A line from John Hudak’s book Marijuana: A Short History
is worth thinking about if we are someone who frequently thinks about public policy. Hudak writes, “The black market just has to deliver marijuana; the legal market must meet consumer demand.”
Hudak’s line comes from an early paragraph in his book where he discusses historical trends in the strength of marijuana overtime. Marijuana strength is often measured by the amount of THC in the final product to be consumed. Dr. Mahmoud ElSohly, a researcher with the University of Mississippi, has been analyzing the THC content in seized marijuana since the 1970’s and has found that THC content has increased overtime from about 3% to 7-8%. However, marijuana that can now be purchased in dispensaries in states that have legalized marijuana often has a much higher THC content, closer to 20% or more.
My interest is not so much in the marijuana itself, although the plant and product is interesting (Note: I have asthma and can’t smoke and I have never tried any edible forms of marijuana). What is really interesting is the degree to which the black market under-served those who wanted to purchase marijuana from 1970 to today. Marijuana that could be purchased from a drug dealer or a friend was not as potent as people would have liked. If people were intent to buy marijuana, their only option was a product that we would consider inferior to the options available in states that have legalized marijuana today, a product that many likely wouldn’t chose if they’d been able to chose an alternative product.
The point I want to highlight is not that people were purchasing weak marijuana from the 1970’s until 2019 when Hudak’s book was published. Instead, the point I am trying to make is that the black market delivers sub-par products to people who use them. In the case I am writing about, illegal supplies of marijuana were simply less potent, not something that non-marijuana users are likely to care much about. However, if we think about other black markets, we should be more concerned about the products that people purchase illegally. Other black market products, that people cannot obtain legally and that cannot be regulated by a true market mechanism, likely come with more dangers than just being weak. Other illicit drugs can be even more dangerous and harmful when purchased on the black market. Health products, purchased on the black market where they might be cheaper than licensed and regulated products obtained legally, could also pose serious risks of harm.

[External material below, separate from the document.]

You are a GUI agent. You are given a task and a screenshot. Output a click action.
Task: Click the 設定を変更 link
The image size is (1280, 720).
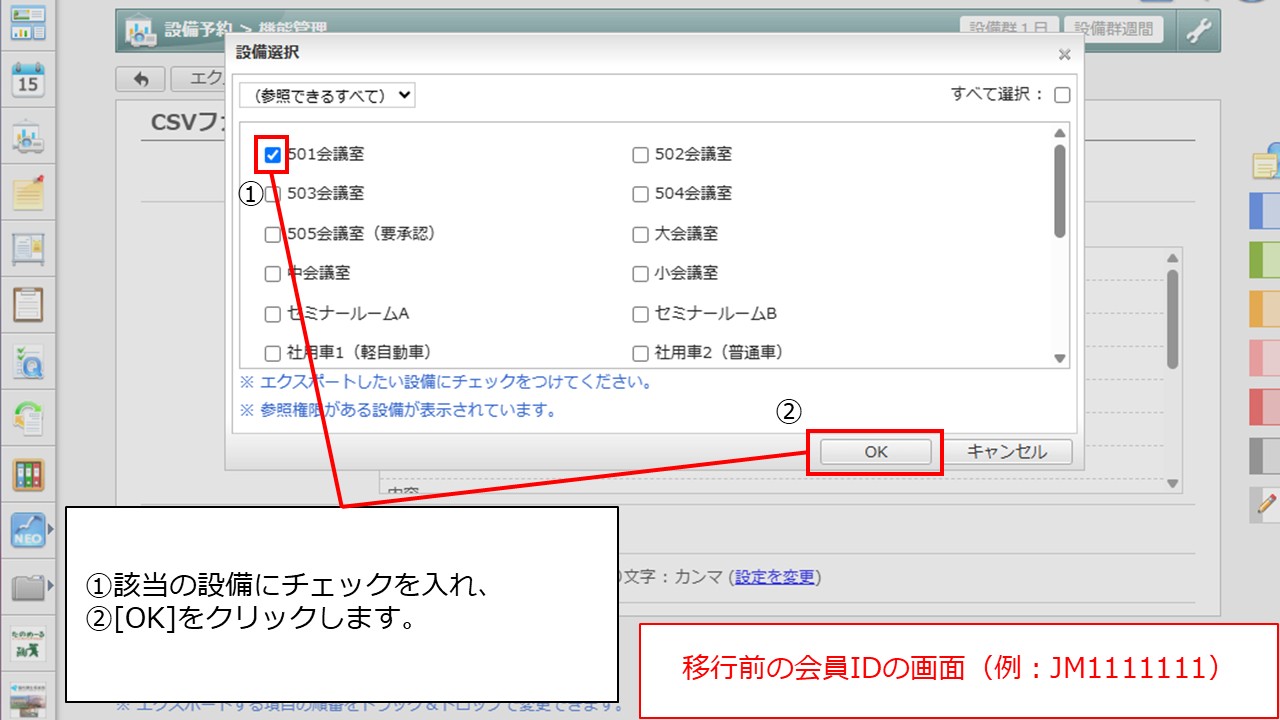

This creates an argument for reasonably regulated markets, even of things we find deviant and would rather people be unable to purchase. We want some type of government oversight to ensure that products and services are safe, effective, and authentic, but we should be concerned about government regulation that drives a product or service into a black market. The market itself will find a way to deliver the service or product, but it may do so in a dangerous and illicit manner. Government and regulation can be forces for good and bad within this dynamic. What is important is that we think critically of how regulation relates to markets, and consider the impact on people’s lives, including the lives of those who will still pursue a product or service once it is forced to a black market.